La prise de contrôle ne se signale pas toujours par une alerte explicite. Elle peut d’abord se manifester par une perte soudaine d’accès, puis par l’impossibilité de récupérer normalement le compte. Lorsque les coordonnées de sécurité ont déjà été modifiées, l’utilisateur comprend souvent trop tard que son identité numérique a changé de mains.
À ce stade, le problème n’est souvent plus seulement technique. Le compte peut déjà être sous contrôle d’un tiers.
Le pirate ne vole pas seulement un accès
Une fois la prise de contrôle réussie, les attaquants modifient les coordonnées de récupération, notamment le numéro de téléphone ou l’adresse électronique associée au compte. Ils peuvent ensuite activer eux-mêmes la vérification en deux étapes.
Le propriétaire légitime se retrouve alors face à un paradoxe : une fonction conçue pour renforcer la sécurité sert désormais à verrouiller son propre accès.
Mais le risque principal commence souvent après cette étape. Un compte compromis conserve la confiance accumulée auprès des contacts. Un message envoyé depuis le profil d’un ami, d’un collègue ou d’une entreprise paraît naturellement plus crédible qu’un message provenant d’un inconnu.
C’est cette confiance qui peut ensuite être exploitée pour diffuser des liens frauduleux, demander un transfert d’argent ou récupérer de nouvelles informations personnelles.
L’absence de double vérification, point faible récurrent
Dans plusieurs cas recensés, les victimes n’avaient pas activé la vérification en deux étapes avant l’incident.
L’ANCy insiste donc sur ce dispositif, qui ajoute une barrière supplémentaire entre la découverte d’un mot de passe et la prise de contrôle effective d’un compte.
L’enjeu dépasse les usages individuels. Pour une entreprise utilisant WhatsApp Business ou Facebook pour communiquer avec ses clients, la compromission d’un compte peut rapidement devenir un problème commercial et réputationnel.
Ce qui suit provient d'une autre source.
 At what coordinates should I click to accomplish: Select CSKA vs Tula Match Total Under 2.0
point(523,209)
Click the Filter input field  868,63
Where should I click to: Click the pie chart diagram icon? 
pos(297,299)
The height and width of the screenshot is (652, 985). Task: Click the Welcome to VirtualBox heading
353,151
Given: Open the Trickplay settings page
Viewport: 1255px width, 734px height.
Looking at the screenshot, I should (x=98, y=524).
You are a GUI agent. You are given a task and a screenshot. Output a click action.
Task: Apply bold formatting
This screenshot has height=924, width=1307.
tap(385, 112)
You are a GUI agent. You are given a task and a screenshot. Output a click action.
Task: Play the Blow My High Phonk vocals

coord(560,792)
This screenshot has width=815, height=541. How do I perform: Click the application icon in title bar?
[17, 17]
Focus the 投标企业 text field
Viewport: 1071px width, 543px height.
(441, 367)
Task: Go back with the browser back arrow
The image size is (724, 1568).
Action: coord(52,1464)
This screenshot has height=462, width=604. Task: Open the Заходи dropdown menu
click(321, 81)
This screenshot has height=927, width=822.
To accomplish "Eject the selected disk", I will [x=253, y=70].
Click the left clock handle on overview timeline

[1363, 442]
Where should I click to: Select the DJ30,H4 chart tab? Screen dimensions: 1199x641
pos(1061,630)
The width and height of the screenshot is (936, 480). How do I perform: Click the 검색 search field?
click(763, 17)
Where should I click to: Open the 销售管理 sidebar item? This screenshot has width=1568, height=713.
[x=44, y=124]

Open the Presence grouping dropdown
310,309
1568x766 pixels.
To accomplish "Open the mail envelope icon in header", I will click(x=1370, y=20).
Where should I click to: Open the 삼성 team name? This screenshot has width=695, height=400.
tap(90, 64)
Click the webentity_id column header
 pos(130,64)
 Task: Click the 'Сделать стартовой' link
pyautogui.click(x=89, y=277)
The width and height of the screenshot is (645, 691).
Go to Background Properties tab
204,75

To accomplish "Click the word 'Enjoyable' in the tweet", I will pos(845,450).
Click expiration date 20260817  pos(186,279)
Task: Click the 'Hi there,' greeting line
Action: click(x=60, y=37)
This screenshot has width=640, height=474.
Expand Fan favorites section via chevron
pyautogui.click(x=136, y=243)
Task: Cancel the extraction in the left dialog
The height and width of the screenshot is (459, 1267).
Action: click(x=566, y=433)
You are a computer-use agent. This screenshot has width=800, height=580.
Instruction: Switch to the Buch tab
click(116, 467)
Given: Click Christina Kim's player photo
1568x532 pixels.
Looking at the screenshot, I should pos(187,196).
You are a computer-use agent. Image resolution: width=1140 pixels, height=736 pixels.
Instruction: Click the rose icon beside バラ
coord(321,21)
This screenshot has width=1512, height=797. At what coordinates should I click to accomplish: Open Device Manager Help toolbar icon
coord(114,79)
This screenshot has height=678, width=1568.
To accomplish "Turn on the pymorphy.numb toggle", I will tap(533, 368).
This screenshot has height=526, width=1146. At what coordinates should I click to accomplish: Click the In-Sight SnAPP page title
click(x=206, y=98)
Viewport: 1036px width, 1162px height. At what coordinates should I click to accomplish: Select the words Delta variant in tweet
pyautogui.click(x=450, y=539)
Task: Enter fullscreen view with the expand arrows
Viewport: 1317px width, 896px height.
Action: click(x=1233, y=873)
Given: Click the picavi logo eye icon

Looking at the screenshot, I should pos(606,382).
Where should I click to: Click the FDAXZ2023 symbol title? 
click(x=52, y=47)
Protéger son compte, c’est aussi protéger ses contacts
Cette campagne rappelle surtout une évolution profonde des risques numériques. Un compte en ligne ne contient pas seulement des messages ou des photos : il représente une identité reconnue par un réseau de personnes qui lui accordent leur confiance.
C’est précisément ce capital de confiance que recherchent les attaquants.
Dans ce contexte, activer la double authentification ne protège donc pas uniquement le propriétaire du compte. Cela réduit aussi le risque que son identité soit utilisée comme point d’entrée pour tromper tous ceux qui lui font confiance.